Autre atout : les trimestres supplémentaires attribués sont pris en compte dans la durée d’assurance. Que le fonctionnaire soit sédentaire, actif ou super actif, il doit avoir validé un nombre de trimestres de retraite qui varie selon sa date de naissance. Dans le cas contraire, l’agent public subit une décote qui vient minorer sa pension de vieillesse à hauteur de 1,25% par trimestre manquant. En venant gonfler le nombre de trimestres validés, la bonification du 1/5ème peut réduire, voire annuler, la minoration.

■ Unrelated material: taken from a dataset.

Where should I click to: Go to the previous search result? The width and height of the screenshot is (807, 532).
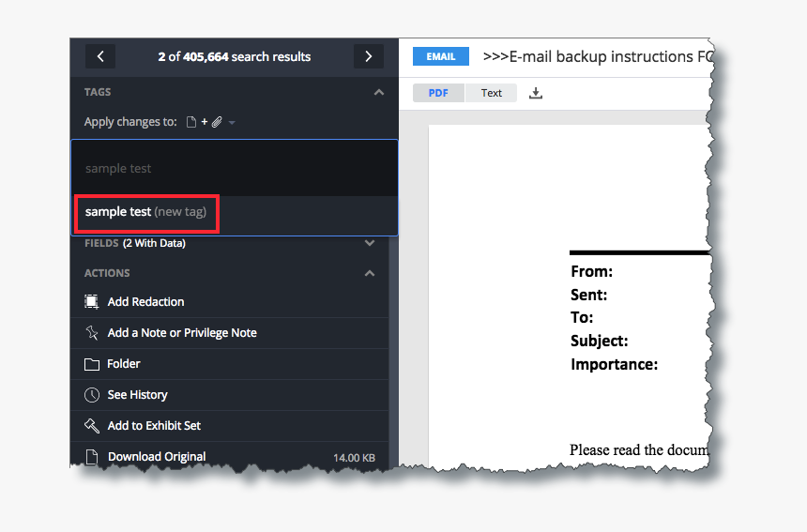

Mieux : si le fonctionnaire a atteint sa durée d’assurance au moment de son départ à la retraite, la bonification peut lui permettre de percevoir une surcote, soit une majoration de sa pension de 1,25% par trimestre supplémentaire. En revanche, contrairement à d’autres bonifications, la bonification du 1/5ème ne majore pas le taux de pension, fixé à 75% de la moyenne des six derniers mois de traitement (hors primes) dans le secteur public.

Enfin, il faut savoir que depuis la réforme des retraites de 2014, les commissaires de police qui continuent de travailler alors qu’ils ont dépassé la limite d’âge (57 ans) subissent un écrêtage de leurs bonifications du 1/5ème. Une annuité attribuée est supprimée par année exercée au-delà de leur 57ème anniversaire.